### Task to carry out
From the USS Indianapolis passage, extract the portion between "This mysterious cargo" and "Indianapolis....Still at Sea.", inclusive, reproducing it word for word.

### Source passage
__________________________________________________
This ship has a special place for me and my family. My Father's uncle was a member of her crew. S1 Harry Kirby. He was at home in St. Paul on leave, after the Indy came into San Fransisco for repairs and refit, after suffering damage from a Kamikaze hit, at the battle of Okinawa. Little did my Father and his his Brother (my Grandfather) know, this would be the last time they would see Harry.

He and his crew and their ship didn't know that they would be sailing into history when they left port, with a couple of passengers in military uniforms, who had brought along a large crate, to be stowed in her hold, and a mysterious canister, 3 foot by 4 foot, that was welded to the floor of Adm Spruance's cabin. Spruance used the Indy as his flag ship

This mysterious cargo was later learned to be components for the atomic bomb dropped on Hiroshima.

Little did the crew know, that THAT wasn't what they and their ship would be remembered for. No, it was the night of 30July45, that would mark this ship's place in time.


The History of CA-35 USS Indianapolis....Still at Sea.

The Story

Torpedoed Ship

The world's first operational atomic bomb was delivered by the Indianapolis, (CA-35) to the island of Tinian on 26 July 1945. The Indianapolis then reported to CINCPAC (Commander-In-Chief, Pacific) Headquarters at Guam for further orders. She was directed to join the battleship USS Idaho (BB-42) at Leyte Gulf in the Philippines to prepare for the invasion of Japan. The Indianapolis, unescorted, departed Guam on a course of 262 degrees making about 17 knots.
__________________________________________________
### Extracted information
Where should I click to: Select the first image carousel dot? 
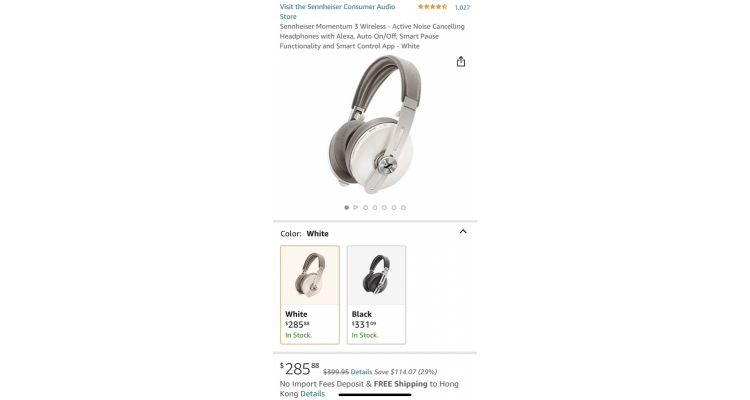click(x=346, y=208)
__________________________________________________
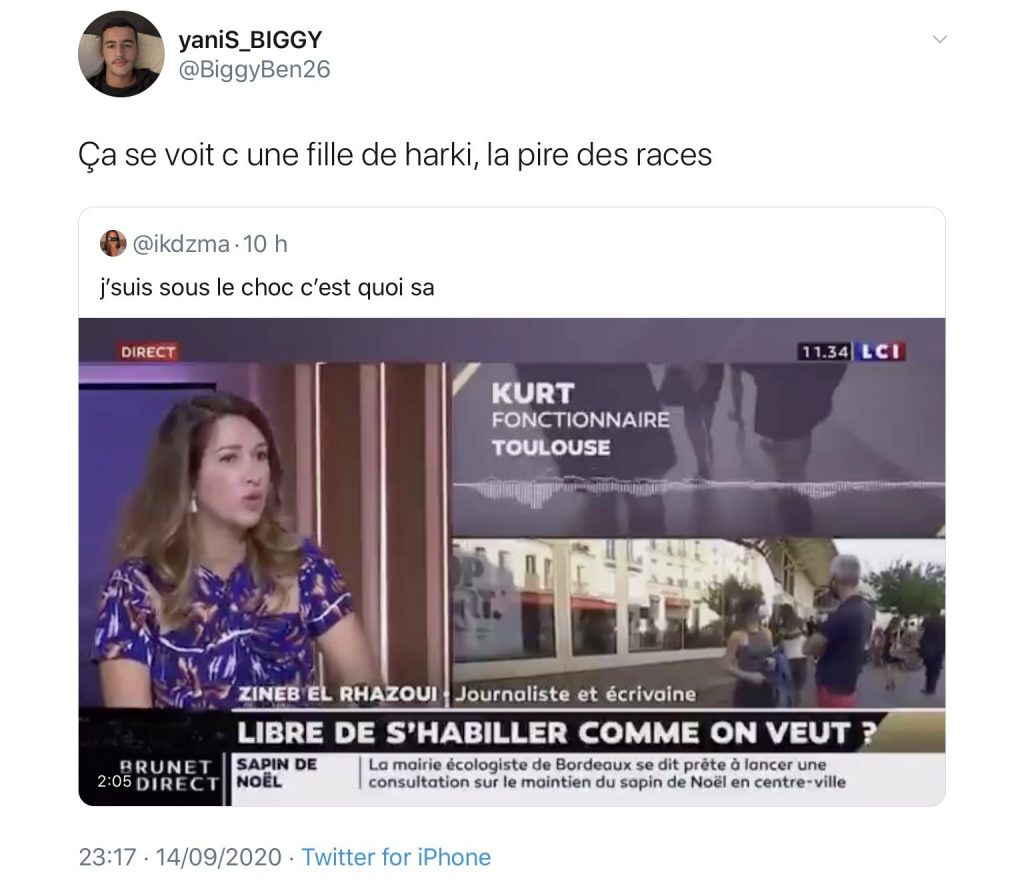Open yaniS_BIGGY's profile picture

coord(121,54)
__________________________________________________
### Task response
This mysterious cargo was later learned to be components for the atomic bomb dropped on Hiroshima.

Little did the crew know, that THAT wasn't what they and their ship would be remembered for. No, it was the night of 30July45, that would mark this ship's place in time.


The History of CA-35 USS Indianapolis....Still at Sea.